En la sala de espera de la terminal, todos parecían muy preocupados por algo muy importante, no hablaban entre sí y ni me miraban, pero estaban constantemente conectados a la red con sus relucientes pantallas portátiles y lucían muy serios ensimismados en sus cosas, sobre todo estaban como en otro mundo, absortos, con sus laptop o con sus tabletas, y si no era así, siempre estaban hablando a través de un Iphone o un Ipod o por un teléfono celular barato, o tomándose selfies. Muchos hablaban de reuniones, negocios, envíos, precios, ganancias. Estaban como sonámbulos, embobados mirando pantallas, pantallas, había pantallas por todos lados. La era del cristal, la era digital, la era del touch. La era de la pantalla. Yo quería mirarlos a los ojos y hablarles a ellos no a sus aparatos, quería decirles que se fijaran en lo bonito que había en el entorno, quería hablarles del jardín y los árboles que había descubierto, pero era difícil, nunca les miré a los ojos, nunca me miraron. Solo los niños me miraban directamente a los ojos sin parpadear, ¡ah! cómo quería ser niño otra vez.

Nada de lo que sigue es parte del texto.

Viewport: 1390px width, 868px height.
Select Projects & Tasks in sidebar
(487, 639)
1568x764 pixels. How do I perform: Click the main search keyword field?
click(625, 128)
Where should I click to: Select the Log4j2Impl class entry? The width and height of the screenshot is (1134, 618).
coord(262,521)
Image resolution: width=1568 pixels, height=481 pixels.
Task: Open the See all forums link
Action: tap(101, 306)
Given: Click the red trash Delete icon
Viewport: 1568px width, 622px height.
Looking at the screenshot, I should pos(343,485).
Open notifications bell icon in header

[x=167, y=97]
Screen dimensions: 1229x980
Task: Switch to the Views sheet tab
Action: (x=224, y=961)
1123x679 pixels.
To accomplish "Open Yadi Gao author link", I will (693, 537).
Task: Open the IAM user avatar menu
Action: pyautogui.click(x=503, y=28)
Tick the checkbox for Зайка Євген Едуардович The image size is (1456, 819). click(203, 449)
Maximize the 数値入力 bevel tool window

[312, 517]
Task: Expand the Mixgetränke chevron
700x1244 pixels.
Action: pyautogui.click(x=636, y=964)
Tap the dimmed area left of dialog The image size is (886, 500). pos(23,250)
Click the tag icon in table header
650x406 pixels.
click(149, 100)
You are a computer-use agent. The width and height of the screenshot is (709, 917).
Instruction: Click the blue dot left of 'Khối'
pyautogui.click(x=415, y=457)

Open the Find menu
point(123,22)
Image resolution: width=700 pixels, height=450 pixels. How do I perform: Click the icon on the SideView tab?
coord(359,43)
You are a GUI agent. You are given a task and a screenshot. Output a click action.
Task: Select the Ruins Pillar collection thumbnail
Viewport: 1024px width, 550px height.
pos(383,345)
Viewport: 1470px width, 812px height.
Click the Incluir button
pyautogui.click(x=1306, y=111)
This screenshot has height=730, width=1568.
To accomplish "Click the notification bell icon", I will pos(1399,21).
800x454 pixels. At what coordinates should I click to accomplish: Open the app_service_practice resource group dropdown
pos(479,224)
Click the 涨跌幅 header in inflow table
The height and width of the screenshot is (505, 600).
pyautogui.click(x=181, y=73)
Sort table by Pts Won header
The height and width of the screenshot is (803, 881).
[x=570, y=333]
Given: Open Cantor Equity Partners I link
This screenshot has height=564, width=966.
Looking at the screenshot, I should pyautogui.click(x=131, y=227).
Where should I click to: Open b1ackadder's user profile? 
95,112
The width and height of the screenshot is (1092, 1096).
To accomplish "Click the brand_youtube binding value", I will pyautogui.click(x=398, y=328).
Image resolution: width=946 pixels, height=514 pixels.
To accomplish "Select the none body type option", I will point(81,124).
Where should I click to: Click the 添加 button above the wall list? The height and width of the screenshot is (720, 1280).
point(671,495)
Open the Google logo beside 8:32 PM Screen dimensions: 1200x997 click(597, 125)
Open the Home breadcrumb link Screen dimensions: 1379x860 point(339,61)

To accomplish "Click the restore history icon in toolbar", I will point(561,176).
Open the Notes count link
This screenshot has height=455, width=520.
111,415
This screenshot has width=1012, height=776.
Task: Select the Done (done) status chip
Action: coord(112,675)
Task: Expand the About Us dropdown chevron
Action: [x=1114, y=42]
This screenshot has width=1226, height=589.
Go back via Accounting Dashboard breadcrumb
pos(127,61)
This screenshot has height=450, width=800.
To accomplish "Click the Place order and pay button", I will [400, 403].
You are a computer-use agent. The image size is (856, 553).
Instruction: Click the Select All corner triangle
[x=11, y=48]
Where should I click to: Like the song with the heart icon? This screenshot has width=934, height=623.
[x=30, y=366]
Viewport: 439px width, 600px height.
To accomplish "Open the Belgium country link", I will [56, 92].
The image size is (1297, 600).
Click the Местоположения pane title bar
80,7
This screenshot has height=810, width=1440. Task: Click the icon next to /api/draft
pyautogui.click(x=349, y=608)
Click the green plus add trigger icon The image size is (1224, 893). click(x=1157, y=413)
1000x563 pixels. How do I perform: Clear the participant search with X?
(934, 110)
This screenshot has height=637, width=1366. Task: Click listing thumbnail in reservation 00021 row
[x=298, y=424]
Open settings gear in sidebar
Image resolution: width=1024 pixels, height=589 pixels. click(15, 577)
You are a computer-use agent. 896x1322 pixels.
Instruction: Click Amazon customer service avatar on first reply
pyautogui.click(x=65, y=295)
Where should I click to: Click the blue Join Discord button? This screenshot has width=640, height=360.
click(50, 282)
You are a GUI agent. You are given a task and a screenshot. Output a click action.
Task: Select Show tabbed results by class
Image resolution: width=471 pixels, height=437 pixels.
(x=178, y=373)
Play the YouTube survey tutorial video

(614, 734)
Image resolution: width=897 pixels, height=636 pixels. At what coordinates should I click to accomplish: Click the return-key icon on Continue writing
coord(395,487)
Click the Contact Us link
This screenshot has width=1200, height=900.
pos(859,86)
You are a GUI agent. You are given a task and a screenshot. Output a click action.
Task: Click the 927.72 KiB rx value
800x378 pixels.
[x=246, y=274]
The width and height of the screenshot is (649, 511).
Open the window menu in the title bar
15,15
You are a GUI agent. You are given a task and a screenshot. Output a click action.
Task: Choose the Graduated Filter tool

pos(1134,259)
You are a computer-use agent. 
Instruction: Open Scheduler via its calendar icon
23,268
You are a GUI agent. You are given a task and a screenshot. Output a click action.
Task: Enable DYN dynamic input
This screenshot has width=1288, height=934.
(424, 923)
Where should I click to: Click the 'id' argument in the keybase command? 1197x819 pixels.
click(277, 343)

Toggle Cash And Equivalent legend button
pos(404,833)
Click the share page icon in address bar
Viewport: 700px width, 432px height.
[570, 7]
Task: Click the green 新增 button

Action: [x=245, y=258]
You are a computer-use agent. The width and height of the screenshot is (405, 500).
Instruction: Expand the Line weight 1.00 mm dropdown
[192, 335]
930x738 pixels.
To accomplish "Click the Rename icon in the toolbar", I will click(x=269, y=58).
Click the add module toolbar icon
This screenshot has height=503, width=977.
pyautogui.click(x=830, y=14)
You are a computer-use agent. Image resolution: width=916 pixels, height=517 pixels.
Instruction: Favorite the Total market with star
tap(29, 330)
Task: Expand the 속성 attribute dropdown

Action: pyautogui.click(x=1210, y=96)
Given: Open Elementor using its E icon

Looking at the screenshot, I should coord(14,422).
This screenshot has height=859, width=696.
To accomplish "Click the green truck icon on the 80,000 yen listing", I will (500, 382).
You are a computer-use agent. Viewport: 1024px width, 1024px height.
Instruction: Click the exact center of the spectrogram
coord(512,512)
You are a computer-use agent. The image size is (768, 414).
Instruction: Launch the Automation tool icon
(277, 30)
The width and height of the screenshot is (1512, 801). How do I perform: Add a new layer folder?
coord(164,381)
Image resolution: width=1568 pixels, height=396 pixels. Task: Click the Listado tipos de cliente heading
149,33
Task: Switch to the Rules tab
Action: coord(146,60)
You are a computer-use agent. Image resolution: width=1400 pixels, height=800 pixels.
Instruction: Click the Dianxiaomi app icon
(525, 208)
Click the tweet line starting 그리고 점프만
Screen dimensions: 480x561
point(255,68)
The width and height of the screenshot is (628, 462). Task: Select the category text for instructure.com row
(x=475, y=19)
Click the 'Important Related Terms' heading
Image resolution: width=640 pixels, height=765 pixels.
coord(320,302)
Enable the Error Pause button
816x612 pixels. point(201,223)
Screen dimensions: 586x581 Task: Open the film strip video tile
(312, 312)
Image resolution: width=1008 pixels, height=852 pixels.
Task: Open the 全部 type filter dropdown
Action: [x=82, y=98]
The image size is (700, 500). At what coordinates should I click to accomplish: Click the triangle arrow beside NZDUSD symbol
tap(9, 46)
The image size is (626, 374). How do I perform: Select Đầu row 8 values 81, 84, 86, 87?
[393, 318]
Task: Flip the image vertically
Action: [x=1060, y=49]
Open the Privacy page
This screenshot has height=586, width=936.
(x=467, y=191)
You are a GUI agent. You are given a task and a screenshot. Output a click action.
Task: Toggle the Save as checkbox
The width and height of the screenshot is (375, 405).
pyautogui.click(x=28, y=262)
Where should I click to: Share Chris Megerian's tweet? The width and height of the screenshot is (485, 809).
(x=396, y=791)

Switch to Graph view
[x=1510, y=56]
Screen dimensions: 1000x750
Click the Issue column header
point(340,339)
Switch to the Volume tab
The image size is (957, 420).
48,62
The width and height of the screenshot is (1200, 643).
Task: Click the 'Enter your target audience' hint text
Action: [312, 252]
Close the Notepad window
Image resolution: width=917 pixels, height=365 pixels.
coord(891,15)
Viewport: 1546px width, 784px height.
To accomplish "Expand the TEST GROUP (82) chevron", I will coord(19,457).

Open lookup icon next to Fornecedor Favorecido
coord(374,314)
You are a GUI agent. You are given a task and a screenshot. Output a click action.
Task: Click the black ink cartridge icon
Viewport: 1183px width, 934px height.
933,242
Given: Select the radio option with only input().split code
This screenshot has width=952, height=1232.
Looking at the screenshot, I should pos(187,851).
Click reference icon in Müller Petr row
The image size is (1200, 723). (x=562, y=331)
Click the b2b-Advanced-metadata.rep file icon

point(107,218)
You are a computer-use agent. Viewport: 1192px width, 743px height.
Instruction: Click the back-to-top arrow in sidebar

De pronto…El sonido que te crispa los nervios…la voz metálica… robótica… ensayada…el sobresalto…la sangre helada “Transportes infinito hace la última llamada para su viaje. Pasajeros favor abordar”…La fila empezó a moverse, uno a uno entraron, primero los de primera clase, después los de clase ejecutiva. Yo esta vez no entré, no me tocaba a mí. Otra vez me cancelaron el viaje, no sabía hasta cuando iba a escuchar de nuevo aquel pitido electrónico que me crispaba los nervios. Repentinamente tenía tiempo de ir al jardín y contemplar mis flores, mis pájaros, mis mariposas y mis árboles con aquella luz de colores cambiantes. No me fijé en mis cupones con puntos, ni las pantallas, ya no me importaban. Solo pensé que este era mi momento y tenía ese instante para mí. Tal vez esta vez pudiera ver directamente a los ojos a alguien que quisiera verme y agarrados de la mano, podríamos jugar como niños y compartir el tiempo de espera correteando por los inmensos pasillos iluminados, o adentrarnos al bosque y contemplar las maravillas que había pasado por alto, disfrutando de aquella maravillosa terminal, antes de que me llamaran otra vez con aquel pitido maquinal que hiela la sangre y esta vez fuera para hacer aquel viaje final, el viaje definitivo, sin retorno.